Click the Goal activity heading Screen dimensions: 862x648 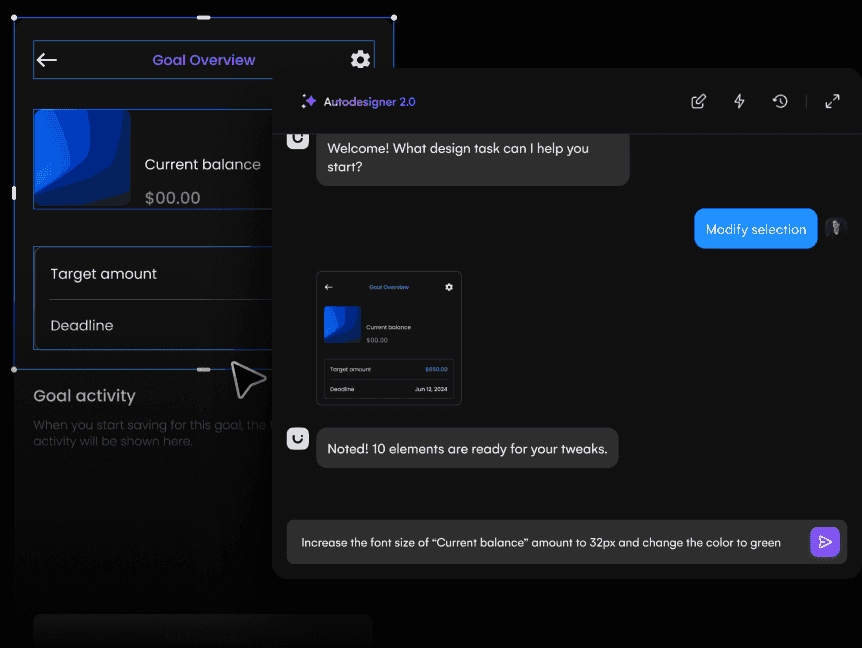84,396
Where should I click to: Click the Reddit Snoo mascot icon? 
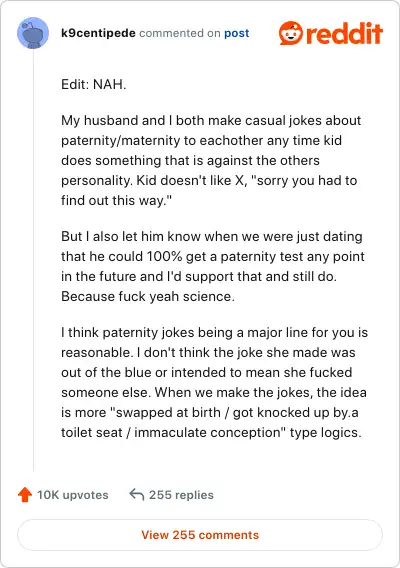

* * *

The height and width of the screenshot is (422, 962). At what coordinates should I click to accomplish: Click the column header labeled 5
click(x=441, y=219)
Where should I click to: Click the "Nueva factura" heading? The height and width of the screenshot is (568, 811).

--

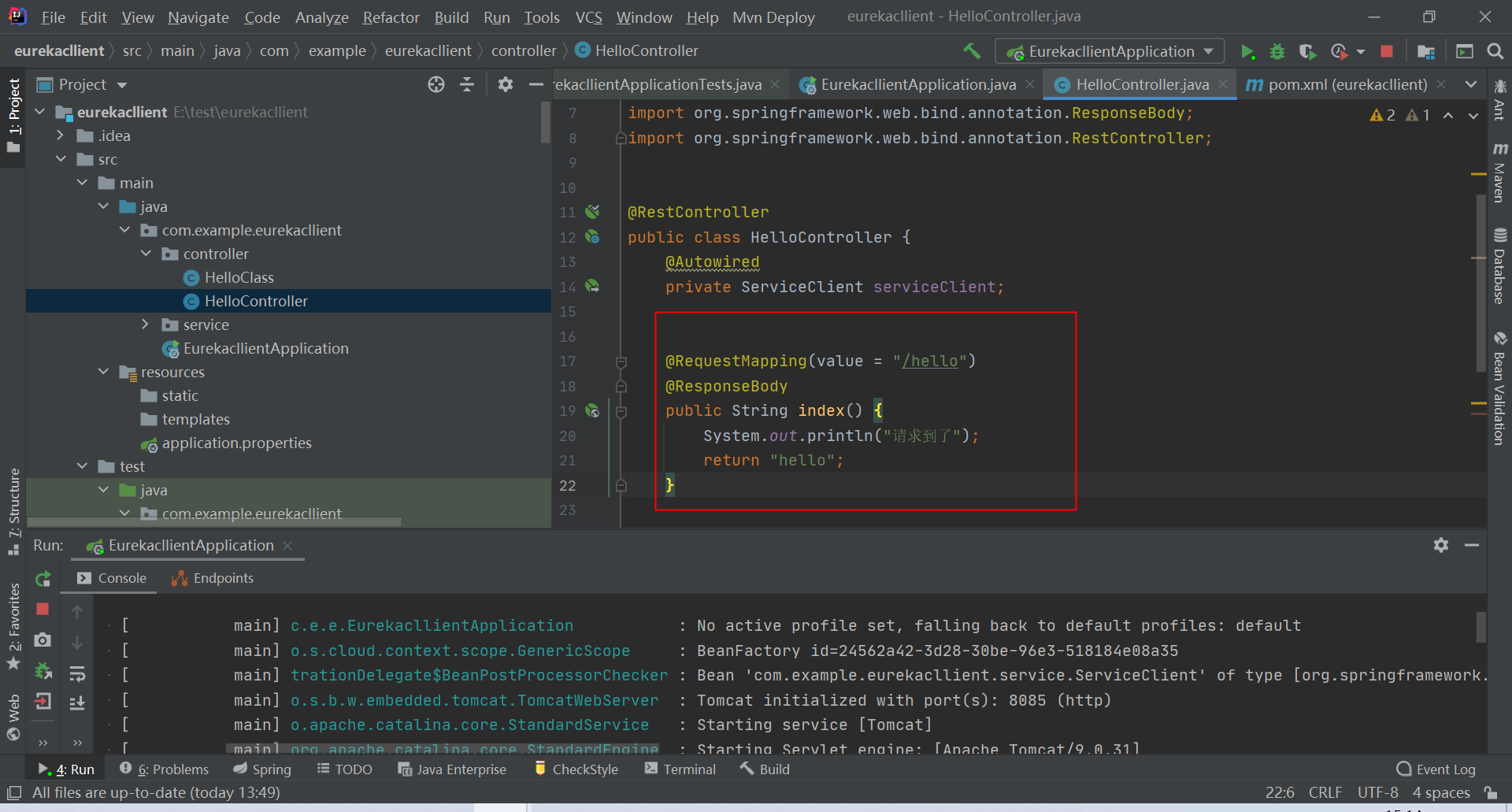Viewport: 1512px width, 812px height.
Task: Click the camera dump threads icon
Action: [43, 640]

| Assignment |
Above are the records; from them, give again exactly the lines from the one containing "The height and width of the screenshot is (422, 962)." through the one containing "is (568, 811).", both included.

| Result of the exercise |
The height and width of the screenshot is (422, 962). At what coordinates should I click to accomplish: Click the column header labeled 5
click(x=441, y=219)
Where should I click to: Click the "Nueva factura" heading? The height and width of the screenshot is (568, 811).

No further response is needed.